The owner we loved to hate

He was probably the most hated of all owners of baseball teams. Nobody was ambivalent about George Steinbrenner. His was one of those larger than life personalities that demanded attention at all times. His personality was so large that sometimes it even overshadowed his team, perhaps the most storied of all sports franchises, the New York Yankees. Not an easy thing to do, but Steinbrenner did it.

I grew up as a Yankee fan, mostly because of Mickey Mantle. I idolized him. I even named my dog after him. So I followed the Yankees during their glory years of the late '50s and '60s. After Mantle's body gave out and he retired, I gradually lost my allegiance to the Yankees and shifted to the St. Louis Cardinals or the Atlanta Braves. After all, they were both closer to home. But I always retained a bit of a soft spot for the Yankees and their traditions. That soft spot hardened up considerably after Steinbrenner bought them in the early '70s.

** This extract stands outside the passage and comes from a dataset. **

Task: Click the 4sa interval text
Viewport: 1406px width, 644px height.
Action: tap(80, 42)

He really was in many ways an appalling owner for a baseball team. For one thing, he didn't know how to lose. He wanted to win every game. Someone said he should have bought a football team and there is truth in that. A game where the athletes only play once a week for maybe four months of the year - that's a sport where winning every game is feasible if you are very, very good.

Baseball is different. In baseball, the players play every day for six months, with few breaks. A few weeks into the season, everybody is playing hurt. Everybody has small injuries that may affect performance and the outcome of a game. Baseball is a game that requires patience and endurance. There's no place for instant gratification. Both the players and their fans have to learn to accept losses and keep going, keep plugging along, playing every game and every inning as if it mattered, because it does. "Grinding" is the term the players use to describe what they do. It is a good and descriptive term. I don't think George Steinbrenner ever learned the meaning of it, but I'll guarantee you Derek Jeter knows.

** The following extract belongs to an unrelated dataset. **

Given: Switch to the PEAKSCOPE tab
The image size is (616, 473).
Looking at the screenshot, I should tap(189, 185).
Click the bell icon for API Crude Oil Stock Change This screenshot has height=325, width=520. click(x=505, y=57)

Age and infirmity had apparently mellowed Steinbrenner some in recent years. He had given over the operation of the Yankees franchise to his children and retired to Tampa where he died today at the age of 80. He no longer meddled constantly in the day-to-day details related to fielding a winning baseball team. But I doubt that he ever lost interest or that he ever accepted losses gracefully.

Steinbrenner loved his Yankees and he loved them basically for the same reason that I loved them way back when I first discovered baseball. They were winners. In the last 30 years he had helped to make them winners again. I wonder if he was ever satisfied with that or if he still wanted and expected to win every game. I wonder if all those years associated with the game taught him patience.

Comments

  1. Are you sure we weren't separated at birth? Mickey Mantle was my favorite, too. I was a big Yankee fan growing up. Mr. Dragon and I were talking about Mantle last night ... about his golf game!!!! LOL!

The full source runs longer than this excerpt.